TASK INSTRUCTIONS: Nothing is to be altered. Print each record in full.

————

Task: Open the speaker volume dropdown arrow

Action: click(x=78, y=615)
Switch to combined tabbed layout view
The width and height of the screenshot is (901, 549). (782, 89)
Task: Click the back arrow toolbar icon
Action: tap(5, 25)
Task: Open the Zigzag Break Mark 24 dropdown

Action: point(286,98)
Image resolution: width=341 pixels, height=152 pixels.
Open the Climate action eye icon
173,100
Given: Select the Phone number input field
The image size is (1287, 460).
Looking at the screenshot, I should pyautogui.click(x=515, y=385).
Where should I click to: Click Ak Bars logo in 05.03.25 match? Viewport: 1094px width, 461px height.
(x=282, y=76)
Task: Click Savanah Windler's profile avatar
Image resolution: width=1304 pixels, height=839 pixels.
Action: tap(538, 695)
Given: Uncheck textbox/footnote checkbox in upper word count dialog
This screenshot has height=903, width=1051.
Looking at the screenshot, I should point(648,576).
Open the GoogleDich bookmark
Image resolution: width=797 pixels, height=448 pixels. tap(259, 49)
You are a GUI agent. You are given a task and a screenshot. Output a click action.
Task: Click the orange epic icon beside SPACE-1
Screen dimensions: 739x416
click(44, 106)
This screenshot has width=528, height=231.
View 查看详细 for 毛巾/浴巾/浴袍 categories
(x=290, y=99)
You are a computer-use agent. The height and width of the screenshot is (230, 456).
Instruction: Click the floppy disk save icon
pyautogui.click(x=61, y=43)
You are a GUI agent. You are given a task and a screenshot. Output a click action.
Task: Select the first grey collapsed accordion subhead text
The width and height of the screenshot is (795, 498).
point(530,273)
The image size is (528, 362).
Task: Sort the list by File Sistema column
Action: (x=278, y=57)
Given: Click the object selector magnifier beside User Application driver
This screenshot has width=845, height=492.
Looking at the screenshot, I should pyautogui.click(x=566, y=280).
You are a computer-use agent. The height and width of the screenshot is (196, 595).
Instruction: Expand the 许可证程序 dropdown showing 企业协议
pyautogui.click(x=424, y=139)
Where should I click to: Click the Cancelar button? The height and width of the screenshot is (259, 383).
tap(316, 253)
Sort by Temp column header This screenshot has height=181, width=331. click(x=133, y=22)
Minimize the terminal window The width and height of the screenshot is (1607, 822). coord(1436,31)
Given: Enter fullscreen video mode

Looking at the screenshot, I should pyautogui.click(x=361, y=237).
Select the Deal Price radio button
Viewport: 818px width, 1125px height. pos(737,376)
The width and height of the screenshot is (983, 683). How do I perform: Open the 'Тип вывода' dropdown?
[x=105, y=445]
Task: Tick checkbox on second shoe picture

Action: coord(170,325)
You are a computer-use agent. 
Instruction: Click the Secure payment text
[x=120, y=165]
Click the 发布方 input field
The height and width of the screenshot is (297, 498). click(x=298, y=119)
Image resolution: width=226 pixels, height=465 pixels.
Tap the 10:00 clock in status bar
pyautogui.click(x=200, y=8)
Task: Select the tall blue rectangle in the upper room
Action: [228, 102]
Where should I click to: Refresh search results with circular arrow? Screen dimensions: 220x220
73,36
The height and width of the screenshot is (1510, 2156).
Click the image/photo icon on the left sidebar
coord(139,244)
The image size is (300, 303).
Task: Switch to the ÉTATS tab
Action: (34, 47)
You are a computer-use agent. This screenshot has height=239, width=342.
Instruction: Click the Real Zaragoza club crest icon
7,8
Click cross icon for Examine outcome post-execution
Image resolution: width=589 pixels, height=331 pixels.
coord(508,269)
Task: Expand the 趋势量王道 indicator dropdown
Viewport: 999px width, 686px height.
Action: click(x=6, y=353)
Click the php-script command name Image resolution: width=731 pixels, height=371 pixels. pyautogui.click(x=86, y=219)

————

SOLUTION FOR THIS TASK:
Task: Open the speaker volume dropdown arrow

Action: click(x=78, y=615)
Switch to combined tabbed layout view
The width and height of the screenshot is (901, 549). (782, 89)
Task: Click the back arrow toolbar icon
Action: tap(5, 25)
Task: Open the Zigzag Break Mark 24 dropdown

Action: point(286,98)
Image resolution: width=341 pixels, height=152 pixels.
Open the Climate action eye icon
173,100
Given: Select the Phone number input field
The image size is (1287, 460).
Looking at the screenshot, I should pyautogui.click(x=515, y=385).
Where should I click to: Click Ak Bars logo in 05.03.25 match? Viewport: 1094px width, 461px height.
(x=282, y=76)
Task: Click Savanah Windler's profile avatar
Image resolution: width=1304 pixels, height=839 pixels.
Action: tap(538, 695)
Given: Uncheck textbox/footnote checkbox in upper word count dialog
This screenshot has height=903, width=1051.
Looking at the screenshot, I should point(648,576).
Open the GoogleDich bookmark
Image resolution: width=797 pixels, height=448 pixels. tap(259, 49)
You are a GUI agent. You are given a task and a screenshot. Output a click action.
Task: Click the orange epic icon beside SPACE-1
Screen dimensions: 739x416
click(44, 106)
This screenshot has width=528, height=231.
View 查看详细 for 毛巾/浴巾/浴袍 categories
(x=290, y=99)
You are a computer-use agent. The height and width of the screenshot is (230, 456).
Instruction: Click the floppy disk save icon
pyautogui.click(x=61, y=43)
You are a GUI agent. You are given a task and a screenshot. Output a click action.
Task: Select the first grey collapsed accordion subhead text
The width and height of the screenshot is (795, 498).
point(530,273)
The image size is (528, 362).
Task: Sort the list by File Sistema column
Action: (x=278, y=57)
Given: Click the object selector magnifier beside User Application driver
This screenshot has width=845, height=492.
Looking at the screenshot, I should pyautogui.click(x=566, y=280).
You are a computer-use agent. The height and width of the screenshot is (196, 595).
Instruction: Expand the 许可证程序 dropdown showing 企业协议
pyautogui.click(x=424, y=139)
Where should I click to: Click the Cancelar button? The height and width of the screenshot is (259, 383).
tap(316, 253)
Sort by Temp column header This screenshot has height=181, width=331. click(x=133, y=22)
Minimize the terminal window The width and height of the screenshot is (1607, 822). coord(1436,31)
Given: Enter fullscreen video mode

Looking at the screenshot, I should pyautogui.click(x=361, y=237).
Select the Deal Price radio button
Viewport: 818px width, 1125px height. pos(737,376)
The width and height of the screenshot is (983, 683). How do I perform: Open the 'Тип вывода' dropdown?
[x=105, y=445]
Task: Tick checkbox on second shoe picture

Action: coord(170,325)
You are a computer-use agent. 
Instruction: Click the Secure payment text
[x=120, y=165]
Click the 发布方 input field
The height and width of the screenshot is (297, 498). click(x=298, y=119)
Image resolution: width=226 pixels, height=465 pixels.
Tap the 10:00 clock in status bar
pyautogui.click(x=200, y=8)
Task: Select the tall blue rectangle in the upper room
Action: [228, 102]
Where should I click to: Refresh search results with circular arrow? Screen dimensions: 220x220
73,36
The height and width of the screenshot is (1510, 2156).
Click the image/photo icon on the left sidebar
coord(139,244)
The image size is (300, 303).
Task: Switch to the ÉTATS tab
Action: (34, 47)
You are a computer-use agent. This screenshot has height=239, width=342.
Instruction: Click the Real Zaragoza club crest icon
7,8
Click cross icon for Examine outcome post-execution
Image resolution: width=589 pixels, height=331 pixels.
coord(508,269)
Task: Expand the 趋势量王道 indicator dropdown
Viewport: 999px width, 686px height.
Action: click(x=6, y=353)
Click the php-script command name Image resolution: width=731 pixels, height=371 pixels. pyautogui.click(x=86, y=219)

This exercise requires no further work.